▶ **WHAT THE EXERCISE ASKS**:
Present all of the rows below as a Markdown table with the columns Number and Line, numbering each line in order and leaving out blank lines.

Entries for locating text and elements
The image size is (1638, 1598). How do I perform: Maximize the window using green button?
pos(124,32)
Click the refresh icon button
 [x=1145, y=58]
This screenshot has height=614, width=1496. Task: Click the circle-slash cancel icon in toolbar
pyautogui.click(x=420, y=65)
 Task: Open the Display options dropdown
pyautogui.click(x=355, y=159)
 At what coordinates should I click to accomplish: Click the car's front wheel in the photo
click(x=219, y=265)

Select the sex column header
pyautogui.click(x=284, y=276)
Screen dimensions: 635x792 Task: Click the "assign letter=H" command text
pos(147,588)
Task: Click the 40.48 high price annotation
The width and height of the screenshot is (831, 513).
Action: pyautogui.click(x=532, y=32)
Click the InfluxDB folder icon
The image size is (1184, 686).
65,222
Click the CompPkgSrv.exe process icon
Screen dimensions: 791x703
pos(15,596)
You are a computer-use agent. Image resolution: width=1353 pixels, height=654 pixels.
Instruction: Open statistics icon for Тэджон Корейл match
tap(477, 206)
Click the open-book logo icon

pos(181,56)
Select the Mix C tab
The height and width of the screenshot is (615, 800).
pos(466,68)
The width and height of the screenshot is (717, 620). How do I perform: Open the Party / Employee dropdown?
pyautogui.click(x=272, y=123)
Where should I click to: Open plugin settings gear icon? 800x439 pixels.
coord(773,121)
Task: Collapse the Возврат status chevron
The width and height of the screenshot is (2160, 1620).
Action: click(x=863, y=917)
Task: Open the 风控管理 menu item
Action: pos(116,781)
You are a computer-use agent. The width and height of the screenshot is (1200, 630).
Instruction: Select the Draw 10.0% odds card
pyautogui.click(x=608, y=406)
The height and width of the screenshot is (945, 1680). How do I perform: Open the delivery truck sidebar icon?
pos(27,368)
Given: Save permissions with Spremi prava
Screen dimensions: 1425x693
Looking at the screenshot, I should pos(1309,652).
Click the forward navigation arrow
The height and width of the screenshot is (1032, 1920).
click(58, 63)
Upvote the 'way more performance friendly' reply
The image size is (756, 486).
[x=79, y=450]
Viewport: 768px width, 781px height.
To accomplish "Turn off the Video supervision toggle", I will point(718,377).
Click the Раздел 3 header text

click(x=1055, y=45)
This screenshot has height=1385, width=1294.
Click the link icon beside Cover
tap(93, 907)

▶ **RIGHT ANSWER**:
| Number | Line |
|---|---|
| 1 | The image size is (1638, 1598). How do I perform: Maximize the window using green button? |
| 2 | pos(124,32) |
| 3 | Click the refresh icon button |
| 4 |  [x=1145, y=58] |
| 5 | This screenshot has height=614, width=1496. Task: Click the circle-slash cancel icon in toolbar |
| 6 | pyautogui.click(x=420, y=65) |
| 7 |  Task: Open the Display options dropdown |
| 8 | pyautogui.click(x=355, y=159) |
| 9 |  At what coordinates should I click to accomplish: Click the car's front wheel in the photo |
| 10 | click(x=219, y=265) |
| 11 | Select the sex column header |
| 12 | pyautogui.click(x=284, y=276) |
| 13 | Screen dimensions: 635x792 Task: Click the "assign letter=H" command text |
| 14 | pos(147,588) |
| 15 | Task: Click the 40.48 high price annotation |
| 16 | The width and height of the screenshot is (831, 513). |
| 17 | Action: pyautogui.click(x=532, y=32) |
| 18 | Click the InfluxDB folder icon |
| 19 | The image size is (1184, 686). |
| 20 | 65,222 |
| 21 | Click the CompPkgSrv.exe process icon |
| 22 | Screen dimensions: 791x703 |
| 23 | pos(15,596) |
| 24 | You are a computer-use agent. Image resolution: width=1353 pixels, height=654 pixels. |
| 25 | Instruction: Open statistics icon for Тэджон Корейл match |
| 26 | tap(477, 206) |
| 27 | Click the open-book logo icon |
| 28 | pos(181,56) |
| 29 | Select the Mix C tab |
| 30 | The height and width of the screenshot is (615, 800). |
| 31 | pos(466,68) |
| 32 | The width and height of the screenshot is (717, 620). How do I perform: Open the Party / Employee dropdown? |
| 33 | pyautogui.click(x=272, y=123) |
| 34 | Where should I click to: Open plugin settings gear icon? 800x439 pixels. |
| 35 | coord(773,121) |
| 36 | Task: Collapse the Возврат status chevron |
| 37 | The width and height of the screenshot is (2160, 1620). |
| 38 | Action: click(x=863, y=917) |
| 39 | Task: Open the 风控管理 menu item |
| 40 | Action: pos(116,781) |
| 41 | You are a computer-use agent. The width and height of the screenshot is (1200, 630). |
| 42 | Instruction: Select the Draw 10.0% odds card |
| 43 | pyautogui.click(x=608, y=406) |
| 44 | The height and width of the screenshot is (945, 1680). How do I perform: Open the delivery truck sidebar icon? |
| 45 | pos(27,368) |
| 46 | Given: Save permissions with Spremi prava |
| 47 | Screen dimensions: 1425x693 |
| 48 | Looking at the screenshot, I should pos(1309,652). |
| 49 | Click the forward navigation arrow |
| 50 | The height and width of the screenshot is (1032, 1920). |
| 51 | click(58, 63) |
| 52 | Upvote the 'way more performance friendly' reply |
| 53 | The image size is (756, 486). |
| 54 | [x=79, y=450] |
| 55 | Viewport: 768px width, 781px height. |
| 56 | To accomplish "Turn off the Video supervision toggle", I will point(718,377). |
| 57 | Click the Раздел 3 header text |
| 58 | click(x=1055, y=45) |
| 59 | This screenshot has height=1385, width=1294. |
| 60 | Click the link icon beside Cover |
| 61 | tap(93, 907) |